━━ GIVEN RECORDS ━━

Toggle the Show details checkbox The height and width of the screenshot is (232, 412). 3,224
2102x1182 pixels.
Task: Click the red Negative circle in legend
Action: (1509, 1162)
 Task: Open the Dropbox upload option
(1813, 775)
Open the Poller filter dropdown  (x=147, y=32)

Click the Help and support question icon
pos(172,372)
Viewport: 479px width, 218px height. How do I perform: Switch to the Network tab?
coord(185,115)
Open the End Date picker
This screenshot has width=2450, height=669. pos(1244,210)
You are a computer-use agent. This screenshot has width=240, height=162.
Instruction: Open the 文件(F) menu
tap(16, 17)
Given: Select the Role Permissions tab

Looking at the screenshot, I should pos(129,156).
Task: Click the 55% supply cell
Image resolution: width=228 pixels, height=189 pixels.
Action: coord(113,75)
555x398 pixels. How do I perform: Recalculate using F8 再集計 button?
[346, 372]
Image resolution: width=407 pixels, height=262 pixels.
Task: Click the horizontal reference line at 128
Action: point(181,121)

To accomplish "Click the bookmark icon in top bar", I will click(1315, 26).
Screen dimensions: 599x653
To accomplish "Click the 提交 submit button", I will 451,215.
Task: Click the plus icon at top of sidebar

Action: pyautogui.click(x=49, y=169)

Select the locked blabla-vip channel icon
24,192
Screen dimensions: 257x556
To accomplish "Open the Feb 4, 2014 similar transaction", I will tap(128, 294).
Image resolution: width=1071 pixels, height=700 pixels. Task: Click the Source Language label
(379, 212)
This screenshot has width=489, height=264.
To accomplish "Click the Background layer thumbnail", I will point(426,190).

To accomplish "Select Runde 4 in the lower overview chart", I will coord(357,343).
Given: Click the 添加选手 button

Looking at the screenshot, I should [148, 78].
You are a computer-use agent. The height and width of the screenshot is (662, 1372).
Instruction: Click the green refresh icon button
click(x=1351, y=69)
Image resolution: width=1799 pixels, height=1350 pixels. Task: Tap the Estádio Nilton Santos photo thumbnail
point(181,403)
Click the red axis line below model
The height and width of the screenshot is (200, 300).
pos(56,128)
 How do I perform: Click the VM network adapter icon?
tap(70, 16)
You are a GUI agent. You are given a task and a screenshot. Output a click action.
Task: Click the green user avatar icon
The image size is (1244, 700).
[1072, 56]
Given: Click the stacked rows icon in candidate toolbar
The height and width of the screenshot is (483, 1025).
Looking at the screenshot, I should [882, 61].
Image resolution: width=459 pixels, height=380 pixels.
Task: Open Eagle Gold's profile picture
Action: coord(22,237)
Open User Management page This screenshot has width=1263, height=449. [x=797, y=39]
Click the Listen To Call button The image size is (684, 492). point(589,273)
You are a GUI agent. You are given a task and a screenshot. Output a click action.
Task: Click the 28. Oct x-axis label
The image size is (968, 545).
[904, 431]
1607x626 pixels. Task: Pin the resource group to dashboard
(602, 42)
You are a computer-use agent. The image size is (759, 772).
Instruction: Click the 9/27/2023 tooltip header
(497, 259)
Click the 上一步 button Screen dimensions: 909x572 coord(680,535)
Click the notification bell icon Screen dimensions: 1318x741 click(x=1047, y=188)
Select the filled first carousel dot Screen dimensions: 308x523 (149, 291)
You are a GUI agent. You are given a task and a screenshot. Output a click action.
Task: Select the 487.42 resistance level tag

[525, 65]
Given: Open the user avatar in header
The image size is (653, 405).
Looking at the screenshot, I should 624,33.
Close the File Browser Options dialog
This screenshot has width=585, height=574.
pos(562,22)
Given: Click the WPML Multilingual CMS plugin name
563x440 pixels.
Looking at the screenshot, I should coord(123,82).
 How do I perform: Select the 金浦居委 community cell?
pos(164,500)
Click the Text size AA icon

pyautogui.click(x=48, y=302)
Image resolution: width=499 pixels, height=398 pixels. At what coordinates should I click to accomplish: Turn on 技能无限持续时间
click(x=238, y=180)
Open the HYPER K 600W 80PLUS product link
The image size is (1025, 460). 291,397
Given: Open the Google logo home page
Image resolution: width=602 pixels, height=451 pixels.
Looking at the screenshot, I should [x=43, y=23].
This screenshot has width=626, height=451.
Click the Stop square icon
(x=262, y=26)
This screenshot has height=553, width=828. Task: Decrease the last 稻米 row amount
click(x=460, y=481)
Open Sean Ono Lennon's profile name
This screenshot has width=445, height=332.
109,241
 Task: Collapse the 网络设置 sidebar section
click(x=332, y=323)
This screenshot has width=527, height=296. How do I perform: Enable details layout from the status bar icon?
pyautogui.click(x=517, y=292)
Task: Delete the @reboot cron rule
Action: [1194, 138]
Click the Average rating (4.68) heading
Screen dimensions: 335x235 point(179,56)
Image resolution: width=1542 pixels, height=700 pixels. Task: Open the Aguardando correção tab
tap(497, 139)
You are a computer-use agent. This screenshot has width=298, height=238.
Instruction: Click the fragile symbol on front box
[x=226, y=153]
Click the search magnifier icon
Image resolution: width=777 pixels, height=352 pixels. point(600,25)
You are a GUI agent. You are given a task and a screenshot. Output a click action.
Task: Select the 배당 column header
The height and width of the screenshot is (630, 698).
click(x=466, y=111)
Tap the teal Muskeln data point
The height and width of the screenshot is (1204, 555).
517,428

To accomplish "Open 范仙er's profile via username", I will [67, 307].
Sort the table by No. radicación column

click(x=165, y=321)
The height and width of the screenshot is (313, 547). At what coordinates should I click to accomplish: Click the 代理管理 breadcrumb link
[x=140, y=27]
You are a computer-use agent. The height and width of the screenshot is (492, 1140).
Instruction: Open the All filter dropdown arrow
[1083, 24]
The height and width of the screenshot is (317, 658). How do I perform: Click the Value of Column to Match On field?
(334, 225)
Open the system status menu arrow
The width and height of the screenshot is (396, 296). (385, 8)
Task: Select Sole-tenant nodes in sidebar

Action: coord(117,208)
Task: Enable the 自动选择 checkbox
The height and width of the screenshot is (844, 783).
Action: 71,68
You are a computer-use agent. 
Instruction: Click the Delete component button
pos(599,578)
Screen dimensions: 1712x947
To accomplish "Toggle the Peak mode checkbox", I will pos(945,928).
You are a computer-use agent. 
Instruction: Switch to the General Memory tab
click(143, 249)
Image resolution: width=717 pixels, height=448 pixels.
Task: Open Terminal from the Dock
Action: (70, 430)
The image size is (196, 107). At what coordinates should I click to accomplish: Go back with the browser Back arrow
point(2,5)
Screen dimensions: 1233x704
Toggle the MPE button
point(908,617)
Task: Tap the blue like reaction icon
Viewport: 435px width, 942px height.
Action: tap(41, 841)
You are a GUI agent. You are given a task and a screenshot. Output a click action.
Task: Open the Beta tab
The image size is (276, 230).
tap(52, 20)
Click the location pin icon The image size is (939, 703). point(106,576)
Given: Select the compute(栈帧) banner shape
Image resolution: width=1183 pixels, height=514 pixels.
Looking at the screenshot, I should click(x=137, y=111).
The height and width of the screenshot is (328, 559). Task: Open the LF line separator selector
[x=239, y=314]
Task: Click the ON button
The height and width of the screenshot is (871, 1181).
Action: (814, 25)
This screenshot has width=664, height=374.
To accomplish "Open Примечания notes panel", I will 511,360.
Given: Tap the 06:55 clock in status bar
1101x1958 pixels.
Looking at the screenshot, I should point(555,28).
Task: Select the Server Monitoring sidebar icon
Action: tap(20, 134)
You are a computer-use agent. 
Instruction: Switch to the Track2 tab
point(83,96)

━━━

TASK TO COMPLETE:
Copy out the entries word for word, starting at the line that contains "I will coord(357,343)." and stopping after the line that contains "tap(70, 16)", with both of those lines included.

TASK RESPONSE:
To accomplish "Select Runde 4 in the lower overview chart", I will coord(357,343).
Given: Click the 添加选手 button

Looking at the screenshot, I should [148, 78].
You are a computer-use agent. The height and width of the screenshot is (662, 1372).
Instruction: Click the green refresh icon button
click(x=1351, y=69)
Image resolution: width=1799 pixels, height=1350 pixels. Task: Tap the Estádio Nilton Santos photo thumbnail
point(181,403)
Click the red axis line below model
The height and width of the screenshot is (200, 300).
pos(56,128)
 How do I perform: Click the VM network adapter icon?
tap(70, 16)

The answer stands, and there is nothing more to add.